I always wanted to design a badge that  communicates the message of Peace.

Participating in the Badge Exhibition in the Museum in Hamburg Germany gave me the opportunity to do so.

My first association with my family is a story of wars, migration and state building.

My grandfather, Josef Lachman, was born in 1882, Zenin-Posen. He graduated in Medicine from Leipzig University in 1908.

Like many other Jews in the First World War he joined the Medical Corps of the German Army. He was honoured with the iron cross Das Eiserne Kreuz I. Klasse in September 1917.

After the war he worked in Berlin as an “Ear, Nose and Throat” Physician, and head of a medical department in the Jüdisches Krankenhaus Berlin. From a young age he was an ardent Zionist, becoming a member  of the association of Young Zionists Physicians in Berlin.

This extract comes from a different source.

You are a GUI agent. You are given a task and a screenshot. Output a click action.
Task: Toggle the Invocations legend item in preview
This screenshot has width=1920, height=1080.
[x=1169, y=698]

n 1932 married my grandmother, Valerie Kettler (née Lazarsfeld) and adopted her two daughters, my mother Evelin  and her sister Ruth. In 1933 the Lachman family immigrated to Palestine and settled in Jerusalem. He became  one of the leading ENT specialists in Palestine, and was deeply involved in the early stages of building the new the State of Israel.

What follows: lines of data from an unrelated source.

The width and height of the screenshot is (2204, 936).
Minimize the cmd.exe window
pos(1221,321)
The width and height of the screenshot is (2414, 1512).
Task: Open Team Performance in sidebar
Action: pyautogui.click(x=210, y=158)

His research included hearing problems of wounded soldiers and industrial workers. He died in Tel Aviv in 1961.

I was born in Jerusalem to a family that was idealistic about building a democratic Jewish State, but I was constantly aware of their connection to European values and recent history. The society in which I grew up was constantly engaged in war and national conflict, in addition to memories of the Holocaust.
I dream of tolerance, co-existence and peace between people.

The badge I designed expresses this hope by superimposing a symbol of peace—the olive branch—upon an artefact that expressed in the past the honour of military service: the Iron Cross. In the spirit of the famous verse from Isaiah, the vision expressed by this badge might be said to be, ‘They shall transform their Iron Crosses into olive branches’. I have dedicated it to the memory of my grandfather Josef Lachman, who fought for his ideals as a German citizen in the First World War, and strived for peace in the state of Israel. 

I inherited a collection of family photographs taken in Germany and Palestine in the first half of the twentieth century.  I have also made a series of portrait badges, combining  the art of the jeweller/enameler and that of the photographer, as a personal reminder of that world that has vanished.